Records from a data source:

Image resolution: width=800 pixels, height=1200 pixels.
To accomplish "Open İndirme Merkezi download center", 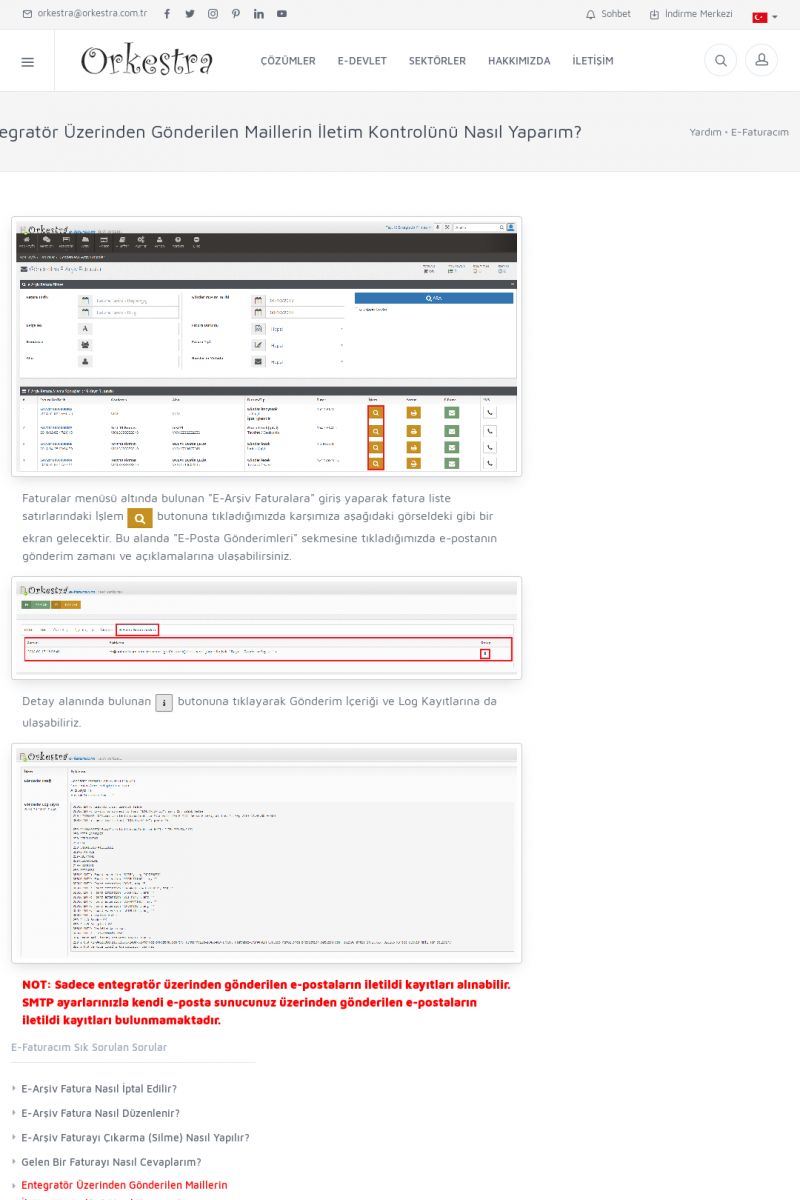I will 691,14.
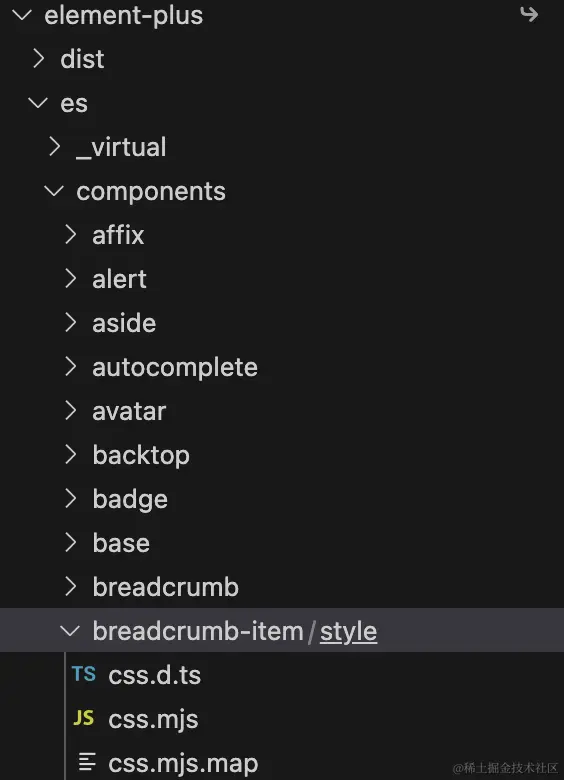Click the TypeScript icon next to css.d.ts
Screen dimensions: 564x780
click(x=84, y=674)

→ **Task to carry out**
Extract every line of the data above that contains the word "pixels".

→ **Output below**
Image resolution: width=800 pixels, height=1200 pixels.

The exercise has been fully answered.